INSTRUCTIONS FOR THE TASK:
Transcribe exactly the lines from the one containing "The image size" through the end of the data, both included. Leave out pictures.
(Beginning of PROVIDED MATERIAL)
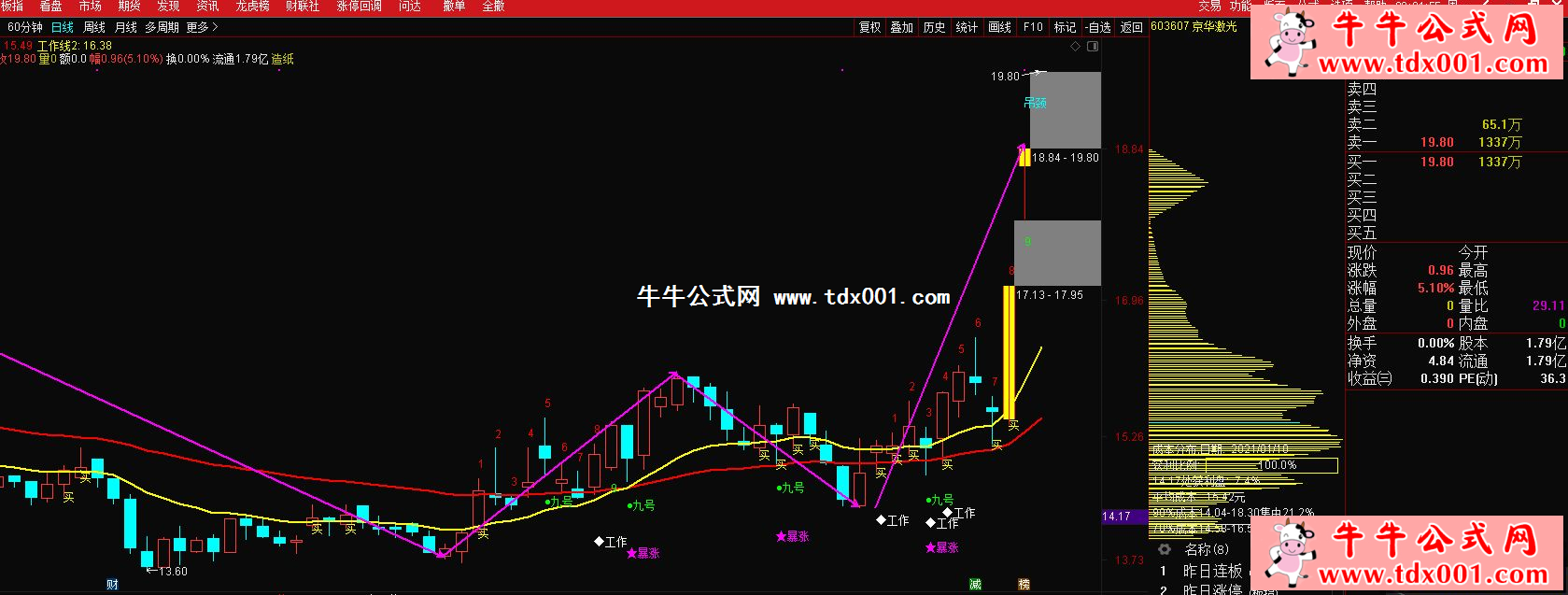Select the 周线 weekly period tab
The height and width of the screenshot is (595, 1568).
94,28
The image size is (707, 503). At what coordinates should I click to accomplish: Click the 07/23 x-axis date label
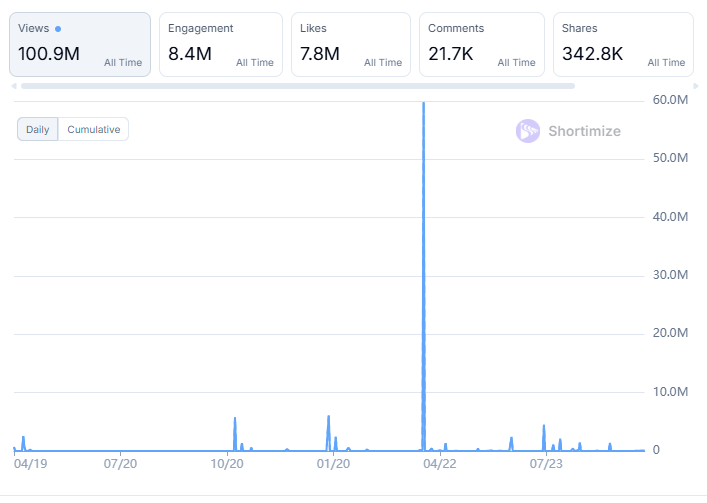click(x=546, y=463)
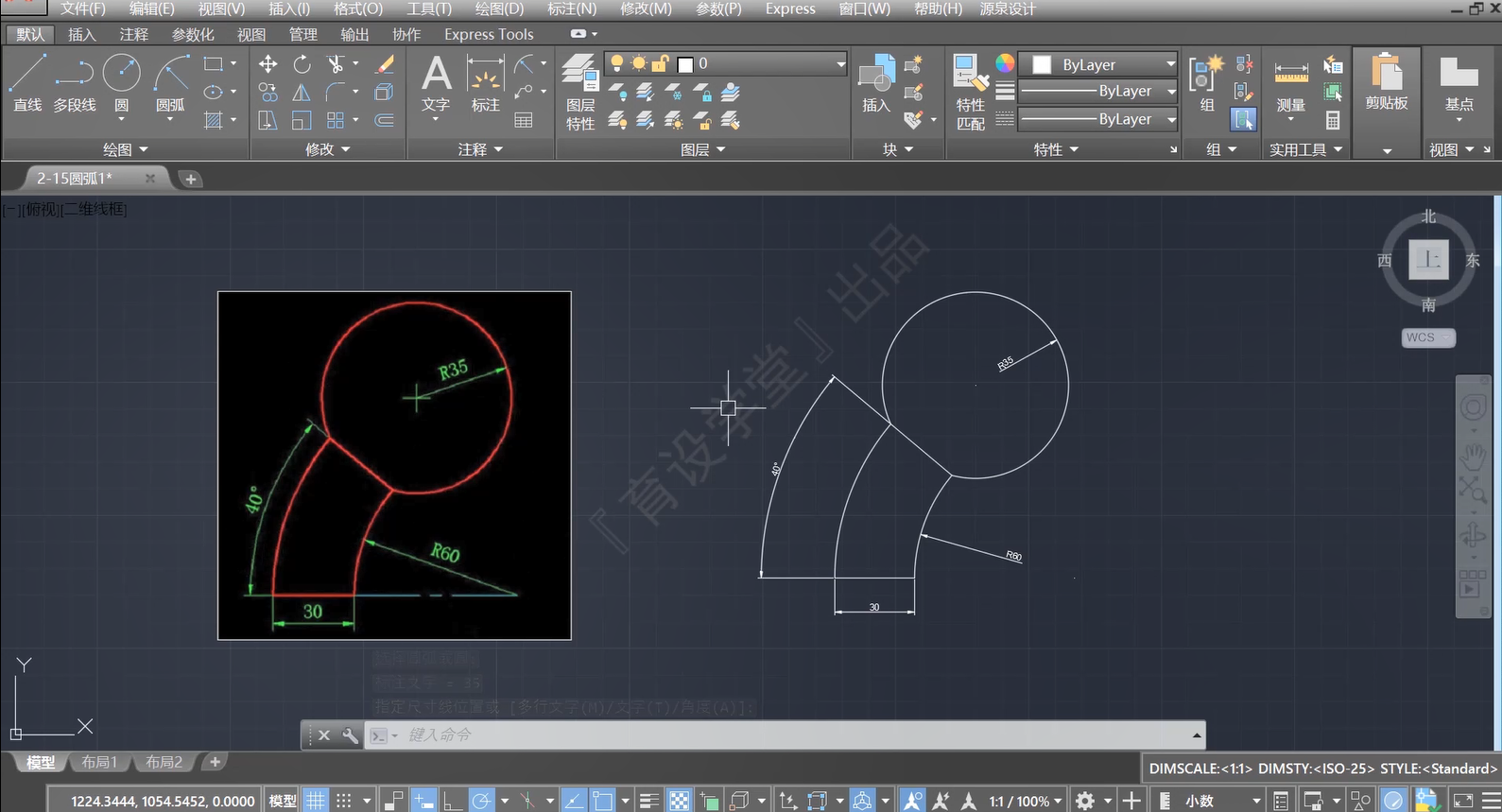Switch to the 布局1 layout tab
1502x812 pixels.
point(99,762)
(End of PROVIDED MATERIAL)
SOLUTION TO THE PROBLEM:
The image size is (707, 503). At what coordinates should I click to accomplish: Click the 07/23 x-axis date label
click(x=546, y=463)
Switch to the 布局1 layout tab
1502x812 pixels.
point(99,762)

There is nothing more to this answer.